I've generated random 10M integers from 0 to 999 and found that I could parse them in 9.8s vs 1.2 it took F# using a vanilla ResizeArray. The program chocked badly on 100M integers compared to the F# one which scaled linearly.

For the context on persistent_vectors, the documentation states that they are similar to Scala and Clojure's vectors which are 32-ary tries if Martin Odersky's slide from the Scala Coursera course can be believed.

2) I was not really happy with the 10x gap in performance on 10M integer sum problem, so I did more research and tried making a many that returns a Vector. In fact, Attoparsec uses mutable arrays internally that it unsafely freezes and thaws. I tried the same approach, but it did not work out. Also it uses continuations for control flow which makes understanding how it works significantly more complicated.

-*-

▶ [TASK DETAILS] Copy out the post on parser performance above in full, word for word.

▶ [SOURCE EXCERPT]
-*-

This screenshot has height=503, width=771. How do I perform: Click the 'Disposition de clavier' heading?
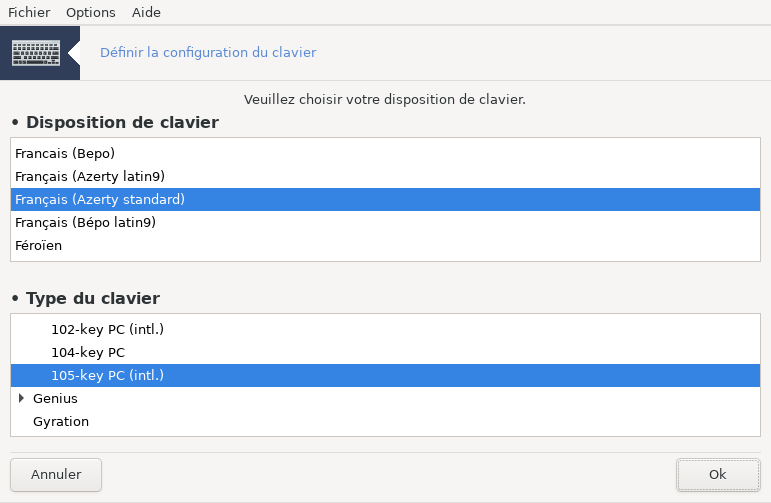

-*-

▶ [EXERCISE ANSWER]
I've generated random 10M integers from 0 to 999 and found that I could parse them in 9.8s vs 1.2 it took F# using a vanilla ResizeArray. The program chocked badly on 100M integers compared to the F# one which scaled linearly.

For the context on persistent_vectors, the documentation states that they are similar to Scala and Clojure's vectors which are 32-ary tries if Martin Odersky's slide from the Scala Coursera course can be believed.

2) I was not really happy with the 10x gap in performance on 10M integer sum problem, so I did more research and tried making a many that returns a Vector. In fact, Attoparsec uses mutable arrays internally that it unsafely freezes and thaws. I tried the same approach, but it did not work out. Also it uses continuations for control flow which makes understanding how it works significantly more complicated.